13 of 16 people found the following review helpful
4.0 out of 5 stars Reflections on American Jews' identities, values, and concern for Israel's future Oct. 8 2012
By Tucker Lieberman - Published on Amazon.com
Format:Hardcover|Verified Purchase
With his usual sharp analysis, Peter Beinart identifies several reasons why young American Jews tend to avoid pro-Israel activism. They may not be deeply committed to or involved in Judaism in the first place, and they may resent being expected to express agreement with every policy of the Israeli government.
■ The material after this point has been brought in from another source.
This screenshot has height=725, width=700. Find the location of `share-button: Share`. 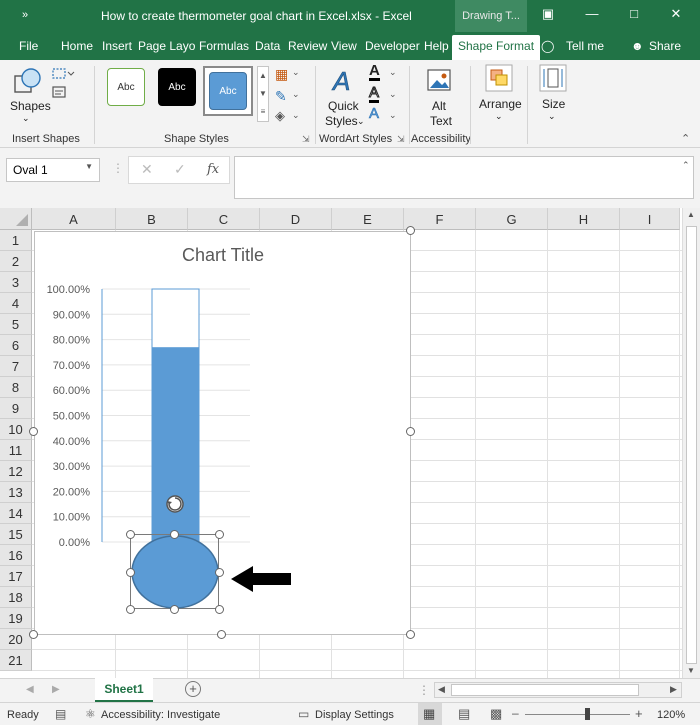

share-button: Share is located at coordinates (665, 46).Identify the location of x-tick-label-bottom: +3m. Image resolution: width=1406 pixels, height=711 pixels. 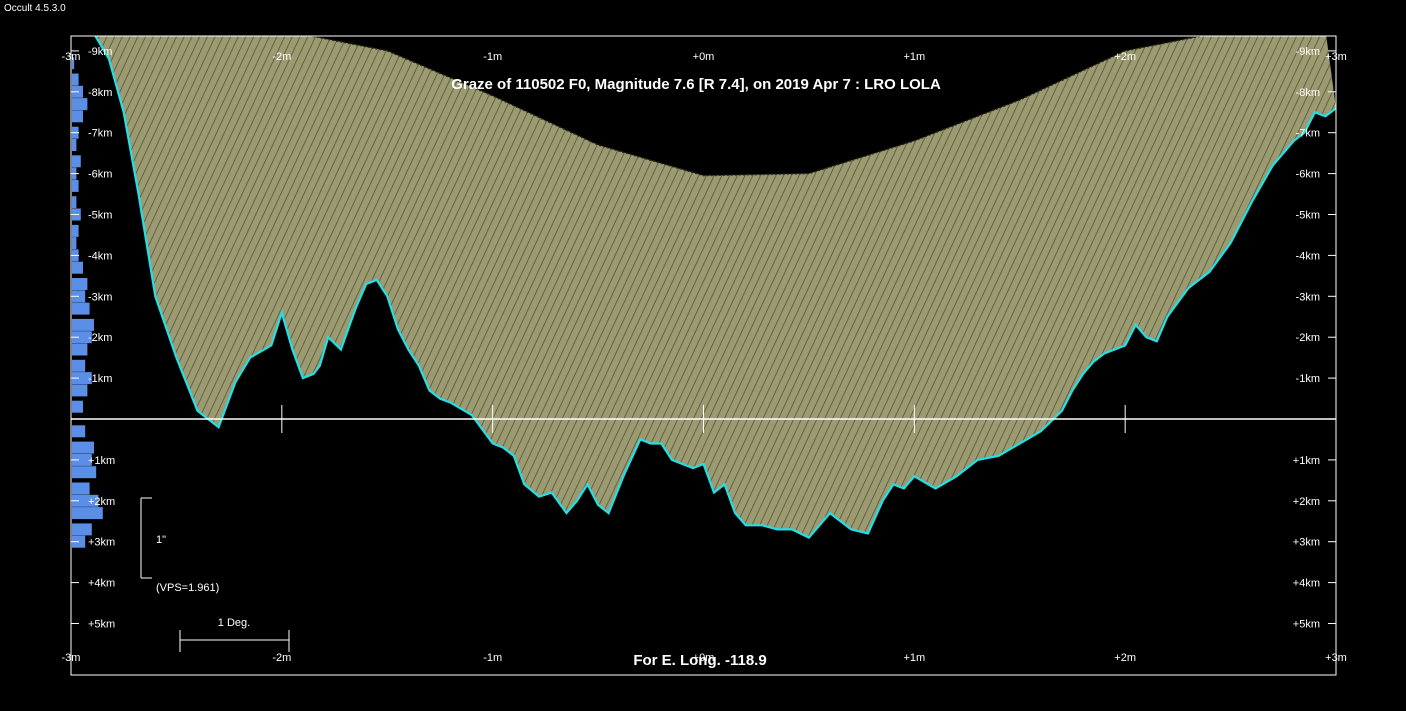
(1336, 658).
In The Crisis of Zionism, Beinart gives special elucidation to one interesting reason: for people born 30, 40, or 50 years after the liberation of Auschwitz, who have grown up in a United States where Jews have a higher level of social integration than ever before, a "victimhood narrative" about Judaism does not personally resonate. This means they are confused or put off by much of the discussion of Israel that depicts Jews as victims - including within the context of the Israeli-Palestinian conflict.
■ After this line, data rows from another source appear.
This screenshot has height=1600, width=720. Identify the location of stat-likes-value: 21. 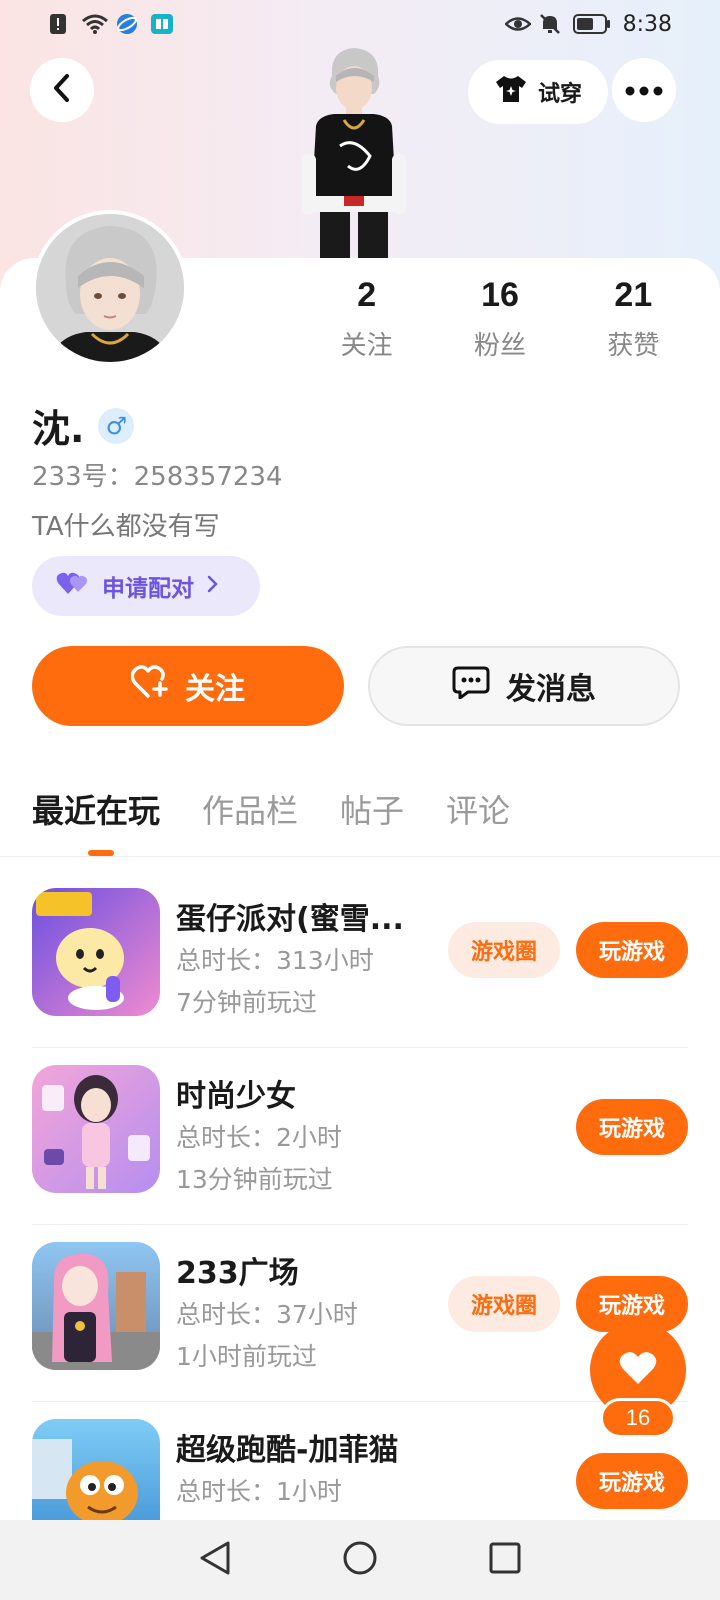
(634, 295).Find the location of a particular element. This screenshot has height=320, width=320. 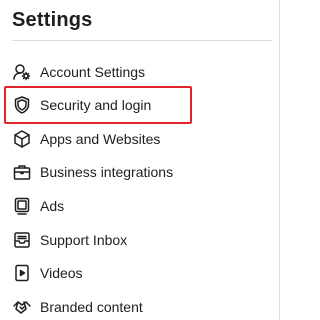

shield-icon is located at coordinates (22, 105).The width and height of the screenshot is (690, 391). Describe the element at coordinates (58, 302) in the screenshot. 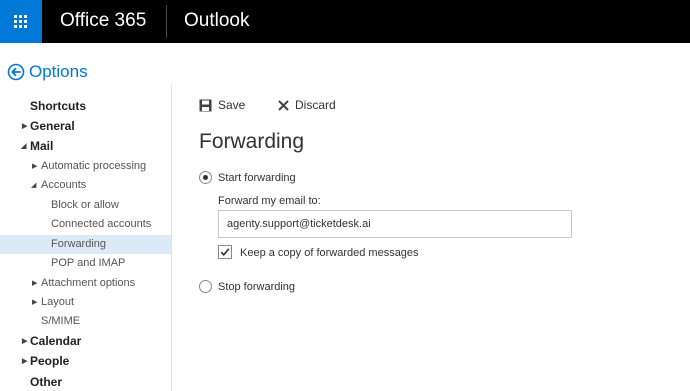

I see `sidebar-item-label: Layout` at that location. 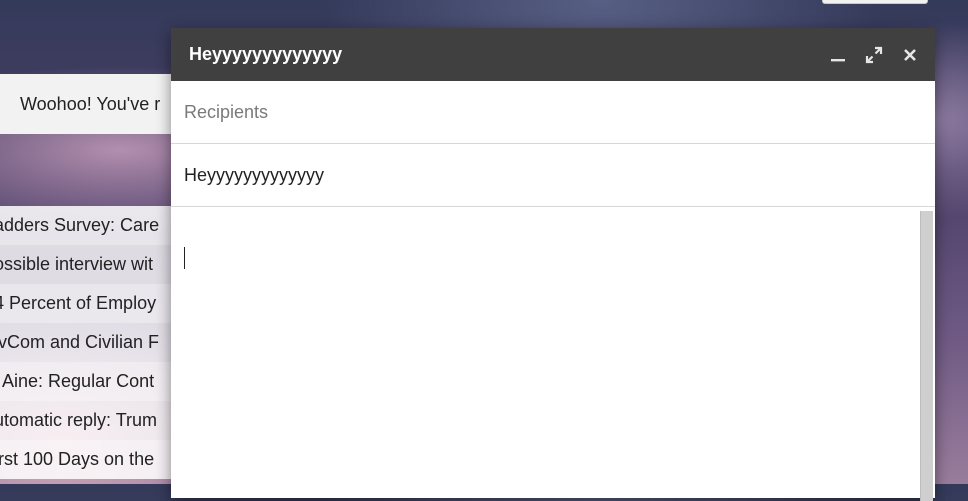 I want to click on subject-row: Heyyyyyyyyyyyyy, so click(x=553, y=176). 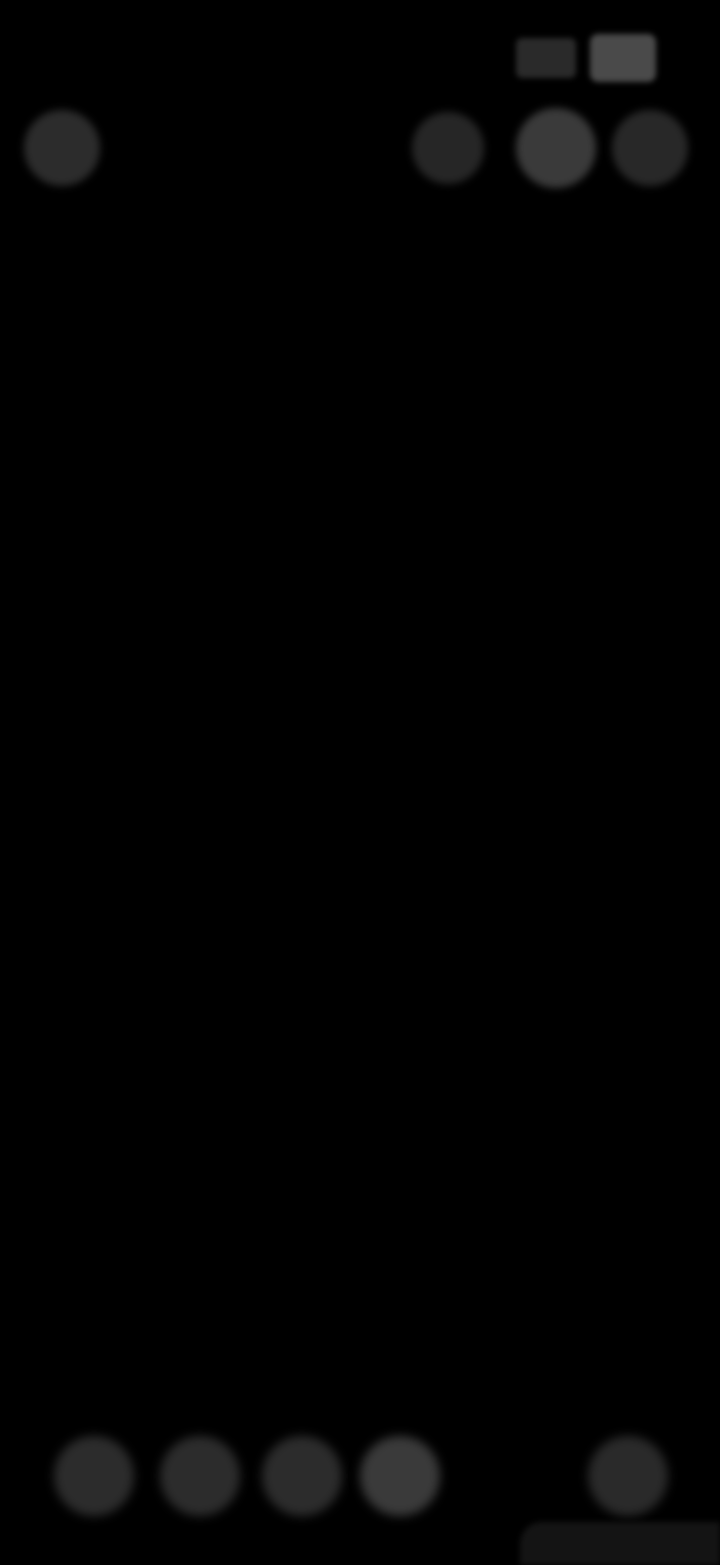 I want to click on back-icon, so click(x=62, y=148).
This is not solely a generational gap. As American Jews of all ages increasingly avail themselves of new opportunities to express their values through organizations that are not specifically Jewish, Beinart argues, the demographic that remains active in traditional Jewish organizations is more likely to subscribe to the old narrative of Jewish victimhood and survival against all odds. The establishment is increasingly "indifferent to whether democratic values" are maintained in the US and in Israel and is out of touch with the political opinions of the majority of American Jews. This has led former Israeli prime ministers Ehud Barak and Ehud Olmert to question whether Israel might become an "apartheid" state if the status quo continues.

The solution, as Beinart and many others see it, is the creation of a Palestinian state alongside Israel. "Binationalism barely works in placid countries like Canada and Belgium," he writes. In Israel, he says, a binational, one-state solution would soon lead to civil war. A two-state solution stands a better chance of success: it has been the subject of Israeli/Palestinian negotiations before and has been endorsed by many external parties, including the current U.S. President and the Arab League.

Beinart convincingly argues that American Jews who wish to help Israel must acknowledge that power is not only something that can be used to survive victimization, but unfortunately is something that can be abused. The rich tradition of Jewish ethics can be embraced as a guide for a Jewish nation that has now achieved its own power.